Stored data entries:
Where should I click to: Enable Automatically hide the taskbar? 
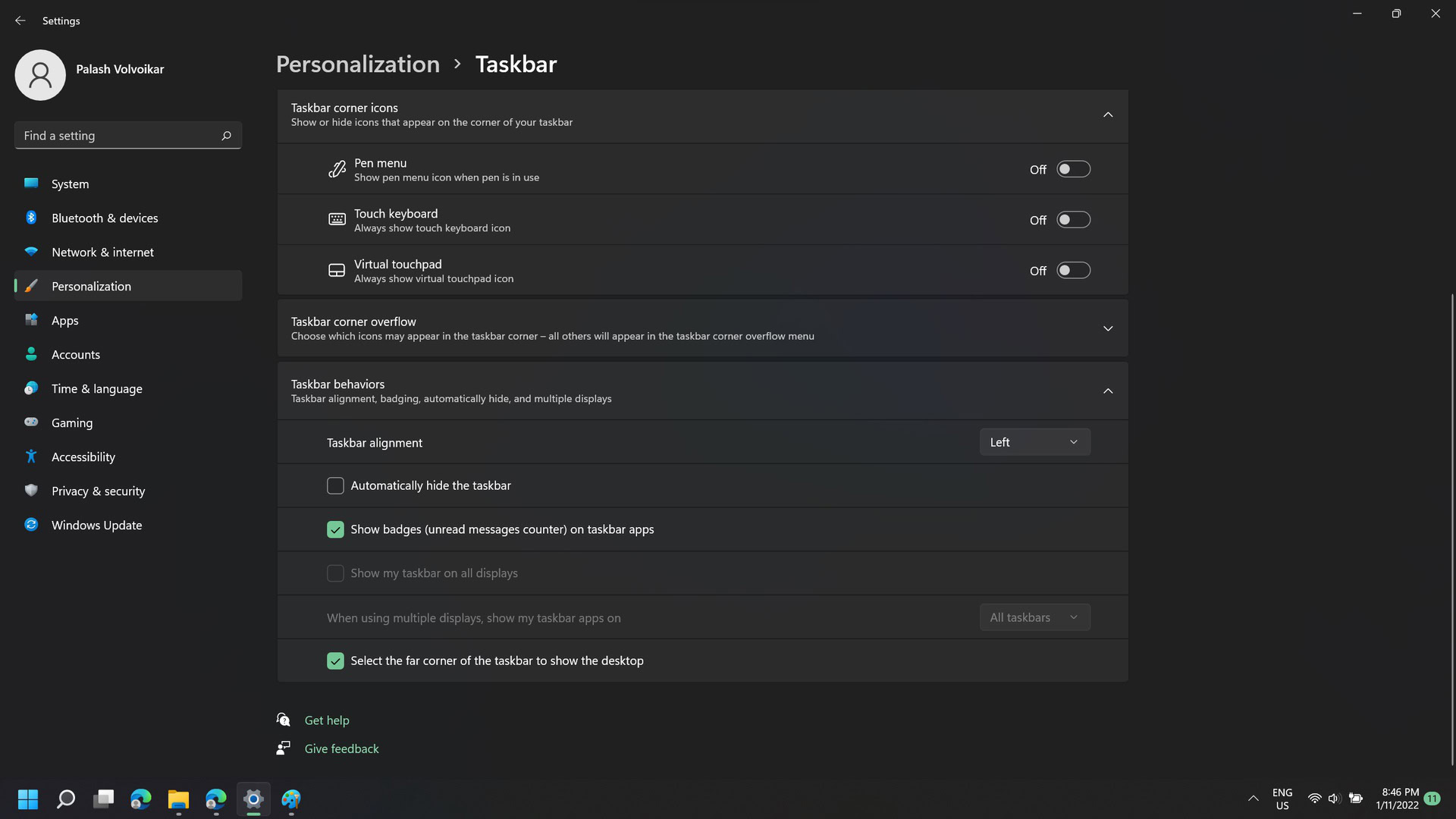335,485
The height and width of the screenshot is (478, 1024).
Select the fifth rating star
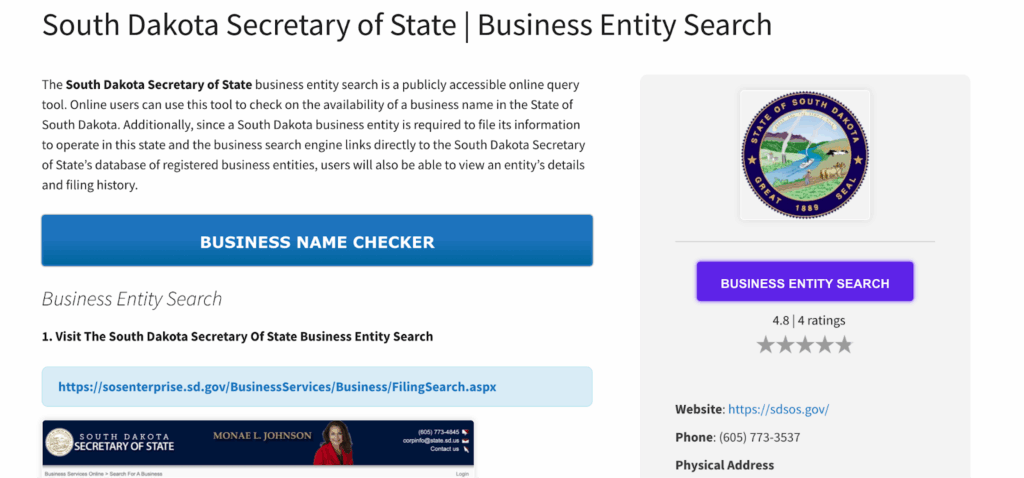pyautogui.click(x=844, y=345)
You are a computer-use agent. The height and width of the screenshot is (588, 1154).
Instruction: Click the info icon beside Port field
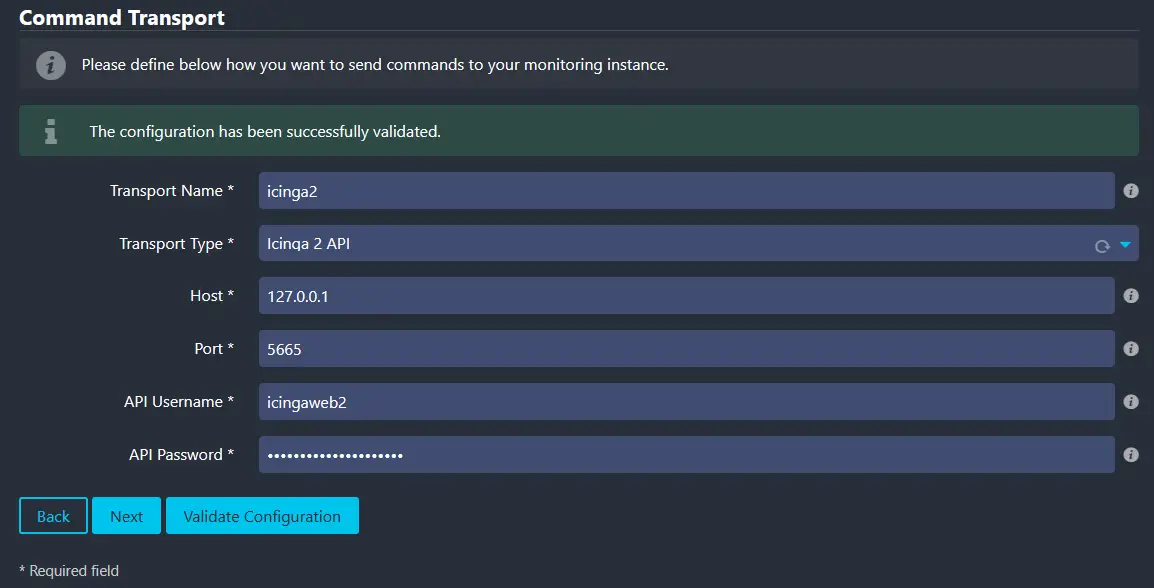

Task to carry out: Return the records word for word, leaving every picture out of the copy.

Task response:
Where should I click to: Enable Automatically hide the taskbar? 
335,485
The height and width of the screenshot is (478, 1024).
Select the fifth rating star
pyautogui.click(x=844, y=345)
You are a computer-use agent. The height and width of the screenshot is (588, 1154).
Instruction: Click the info icon beside Port field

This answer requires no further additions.